Source records:
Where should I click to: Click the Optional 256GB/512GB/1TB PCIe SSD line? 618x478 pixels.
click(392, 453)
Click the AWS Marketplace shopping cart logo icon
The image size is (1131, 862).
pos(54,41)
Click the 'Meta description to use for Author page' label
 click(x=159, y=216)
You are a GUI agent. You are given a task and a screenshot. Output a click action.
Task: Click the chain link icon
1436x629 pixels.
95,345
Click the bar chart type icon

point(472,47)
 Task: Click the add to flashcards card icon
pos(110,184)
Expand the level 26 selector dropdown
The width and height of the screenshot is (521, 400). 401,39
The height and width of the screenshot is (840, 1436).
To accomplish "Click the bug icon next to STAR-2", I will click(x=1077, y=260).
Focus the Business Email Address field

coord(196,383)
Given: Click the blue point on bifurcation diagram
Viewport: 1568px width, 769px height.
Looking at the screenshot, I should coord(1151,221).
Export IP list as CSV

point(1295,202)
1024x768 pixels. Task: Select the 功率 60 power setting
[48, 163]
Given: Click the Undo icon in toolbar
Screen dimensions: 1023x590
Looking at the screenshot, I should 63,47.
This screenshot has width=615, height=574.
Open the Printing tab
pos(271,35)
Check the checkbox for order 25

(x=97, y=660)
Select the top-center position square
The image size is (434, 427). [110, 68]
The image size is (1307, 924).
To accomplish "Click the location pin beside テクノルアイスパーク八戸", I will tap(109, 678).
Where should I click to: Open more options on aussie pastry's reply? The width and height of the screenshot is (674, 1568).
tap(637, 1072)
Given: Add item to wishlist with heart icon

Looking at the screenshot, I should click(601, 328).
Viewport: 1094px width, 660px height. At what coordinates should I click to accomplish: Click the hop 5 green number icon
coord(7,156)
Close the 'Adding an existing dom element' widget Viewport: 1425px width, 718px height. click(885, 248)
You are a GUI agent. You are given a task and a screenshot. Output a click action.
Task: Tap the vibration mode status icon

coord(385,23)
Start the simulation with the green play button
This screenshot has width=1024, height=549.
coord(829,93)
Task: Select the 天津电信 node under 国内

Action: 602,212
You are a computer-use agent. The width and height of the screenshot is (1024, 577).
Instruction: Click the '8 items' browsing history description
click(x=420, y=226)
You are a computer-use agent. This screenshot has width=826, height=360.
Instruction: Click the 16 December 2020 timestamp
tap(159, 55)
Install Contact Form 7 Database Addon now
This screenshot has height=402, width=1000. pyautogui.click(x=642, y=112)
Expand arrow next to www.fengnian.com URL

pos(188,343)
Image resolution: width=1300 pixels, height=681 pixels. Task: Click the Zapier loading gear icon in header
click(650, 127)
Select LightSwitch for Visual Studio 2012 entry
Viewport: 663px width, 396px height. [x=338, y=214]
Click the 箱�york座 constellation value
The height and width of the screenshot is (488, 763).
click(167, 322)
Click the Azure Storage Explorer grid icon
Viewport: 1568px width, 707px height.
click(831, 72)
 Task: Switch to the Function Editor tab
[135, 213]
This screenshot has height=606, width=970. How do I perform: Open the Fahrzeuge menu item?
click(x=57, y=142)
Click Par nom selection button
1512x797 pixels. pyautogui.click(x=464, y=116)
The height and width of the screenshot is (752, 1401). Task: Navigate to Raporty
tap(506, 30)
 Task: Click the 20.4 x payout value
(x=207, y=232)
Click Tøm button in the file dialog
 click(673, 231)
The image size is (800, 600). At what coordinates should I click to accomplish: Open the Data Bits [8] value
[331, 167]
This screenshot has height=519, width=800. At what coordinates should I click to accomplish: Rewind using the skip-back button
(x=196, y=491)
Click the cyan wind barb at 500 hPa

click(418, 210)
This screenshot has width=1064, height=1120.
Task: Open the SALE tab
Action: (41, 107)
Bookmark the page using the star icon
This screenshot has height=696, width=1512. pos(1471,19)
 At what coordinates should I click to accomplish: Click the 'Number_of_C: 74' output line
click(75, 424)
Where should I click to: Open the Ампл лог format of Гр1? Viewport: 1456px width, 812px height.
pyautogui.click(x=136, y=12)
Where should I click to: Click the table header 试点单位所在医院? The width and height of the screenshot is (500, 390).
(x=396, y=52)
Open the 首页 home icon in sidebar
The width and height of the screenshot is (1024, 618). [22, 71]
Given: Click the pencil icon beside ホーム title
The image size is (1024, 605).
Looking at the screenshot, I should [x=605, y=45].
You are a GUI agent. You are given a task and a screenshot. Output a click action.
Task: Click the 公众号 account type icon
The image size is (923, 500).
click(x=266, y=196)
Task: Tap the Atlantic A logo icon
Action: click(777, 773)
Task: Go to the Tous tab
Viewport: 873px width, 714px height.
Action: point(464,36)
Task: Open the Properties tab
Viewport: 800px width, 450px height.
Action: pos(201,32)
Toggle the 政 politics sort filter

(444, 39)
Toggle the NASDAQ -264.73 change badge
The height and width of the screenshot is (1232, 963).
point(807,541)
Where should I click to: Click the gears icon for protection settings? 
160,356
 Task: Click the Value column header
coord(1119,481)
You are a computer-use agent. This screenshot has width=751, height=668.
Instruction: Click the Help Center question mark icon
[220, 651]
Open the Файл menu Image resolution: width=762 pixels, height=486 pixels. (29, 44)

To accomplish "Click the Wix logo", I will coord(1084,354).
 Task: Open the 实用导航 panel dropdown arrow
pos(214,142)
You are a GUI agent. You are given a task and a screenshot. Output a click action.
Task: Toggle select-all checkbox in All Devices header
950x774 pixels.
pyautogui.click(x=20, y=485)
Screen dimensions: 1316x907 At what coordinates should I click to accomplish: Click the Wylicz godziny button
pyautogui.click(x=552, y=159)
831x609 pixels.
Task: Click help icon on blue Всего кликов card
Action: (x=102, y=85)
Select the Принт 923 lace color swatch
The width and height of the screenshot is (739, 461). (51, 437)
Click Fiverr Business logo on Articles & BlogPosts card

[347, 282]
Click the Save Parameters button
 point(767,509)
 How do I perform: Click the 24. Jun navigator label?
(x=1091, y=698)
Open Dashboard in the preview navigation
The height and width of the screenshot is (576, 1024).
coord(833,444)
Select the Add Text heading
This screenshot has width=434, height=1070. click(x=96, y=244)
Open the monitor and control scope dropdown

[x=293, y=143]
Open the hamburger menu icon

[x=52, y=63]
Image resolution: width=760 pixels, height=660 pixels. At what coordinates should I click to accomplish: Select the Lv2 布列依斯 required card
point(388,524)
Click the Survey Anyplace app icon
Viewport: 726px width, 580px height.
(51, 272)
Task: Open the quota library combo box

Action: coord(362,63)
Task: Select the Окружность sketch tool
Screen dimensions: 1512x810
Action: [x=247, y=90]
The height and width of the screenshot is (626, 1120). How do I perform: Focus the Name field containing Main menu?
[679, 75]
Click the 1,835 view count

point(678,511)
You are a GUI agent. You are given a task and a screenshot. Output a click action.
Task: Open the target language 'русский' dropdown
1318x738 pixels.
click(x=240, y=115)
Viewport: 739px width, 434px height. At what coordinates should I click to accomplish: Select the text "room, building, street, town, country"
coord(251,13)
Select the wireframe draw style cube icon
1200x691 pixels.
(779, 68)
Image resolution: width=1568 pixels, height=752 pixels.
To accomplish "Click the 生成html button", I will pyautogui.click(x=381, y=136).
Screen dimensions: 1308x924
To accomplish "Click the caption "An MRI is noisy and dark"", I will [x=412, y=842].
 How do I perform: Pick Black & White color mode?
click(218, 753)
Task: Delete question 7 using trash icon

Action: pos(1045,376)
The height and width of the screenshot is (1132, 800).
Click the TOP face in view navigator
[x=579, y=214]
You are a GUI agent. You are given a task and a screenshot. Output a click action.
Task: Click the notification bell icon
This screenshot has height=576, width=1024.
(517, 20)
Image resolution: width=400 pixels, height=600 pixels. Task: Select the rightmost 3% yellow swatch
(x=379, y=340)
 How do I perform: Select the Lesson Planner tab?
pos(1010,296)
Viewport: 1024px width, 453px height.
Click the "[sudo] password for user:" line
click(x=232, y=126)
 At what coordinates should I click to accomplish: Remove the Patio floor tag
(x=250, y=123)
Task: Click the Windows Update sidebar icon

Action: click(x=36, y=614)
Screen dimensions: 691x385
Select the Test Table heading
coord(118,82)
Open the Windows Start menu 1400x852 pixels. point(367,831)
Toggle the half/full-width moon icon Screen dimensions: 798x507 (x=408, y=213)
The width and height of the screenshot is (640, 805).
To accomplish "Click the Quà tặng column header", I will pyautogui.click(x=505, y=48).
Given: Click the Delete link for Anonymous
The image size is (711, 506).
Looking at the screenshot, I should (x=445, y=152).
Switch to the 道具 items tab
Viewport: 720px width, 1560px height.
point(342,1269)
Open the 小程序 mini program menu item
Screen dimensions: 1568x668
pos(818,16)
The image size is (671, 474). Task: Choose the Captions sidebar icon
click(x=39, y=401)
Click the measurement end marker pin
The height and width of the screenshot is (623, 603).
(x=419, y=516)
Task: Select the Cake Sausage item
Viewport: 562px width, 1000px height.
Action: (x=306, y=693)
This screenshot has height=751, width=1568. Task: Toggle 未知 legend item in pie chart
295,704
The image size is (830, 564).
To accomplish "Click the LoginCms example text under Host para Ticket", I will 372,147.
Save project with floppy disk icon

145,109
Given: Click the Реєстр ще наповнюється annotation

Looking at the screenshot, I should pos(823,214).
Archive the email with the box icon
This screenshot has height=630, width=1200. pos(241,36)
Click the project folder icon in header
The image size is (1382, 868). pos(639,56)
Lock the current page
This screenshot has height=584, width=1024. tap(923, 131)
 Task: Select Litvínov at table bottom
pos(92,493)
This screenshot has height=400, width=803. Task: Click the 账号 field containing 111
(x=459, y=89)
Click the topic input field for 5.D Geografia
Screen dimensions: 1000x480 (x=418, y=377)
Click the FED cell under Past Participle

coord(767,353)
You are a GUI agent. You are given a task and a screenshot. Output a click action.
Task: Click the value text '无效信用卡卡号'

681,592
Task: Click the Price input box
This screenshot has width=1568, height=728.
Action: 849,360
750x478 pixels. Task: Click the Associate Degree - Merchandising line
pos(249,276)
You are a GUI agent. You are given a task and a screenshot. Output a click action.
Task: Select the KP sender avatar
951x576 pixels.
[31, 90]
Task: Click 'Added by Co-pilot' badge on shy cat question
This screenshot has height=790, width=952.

What the exercise asks >> Retype the portion of the data above that starts on the line with "1436x629 pixels." and finishes on the line with "Given: Click the blue", including both of those lines.

Answer space >>
1436x629 pixels.
95,345
Click the bar chart type icon

point(472,47)
 Task: Click the add to flashcards card icon
pos(110,184)
Expand the level 26 selector dropdown
The width and height of the screenshot is (521, 400). 401,39
The height and width of the screenshot is (840, 1436).
To accomplish "Click the bug icon next to STAR-2", I will click(x=1077, y=260).
Focus the Business Email Address field

coord(196,383)
Given: Click the blue point on bifurcation diagram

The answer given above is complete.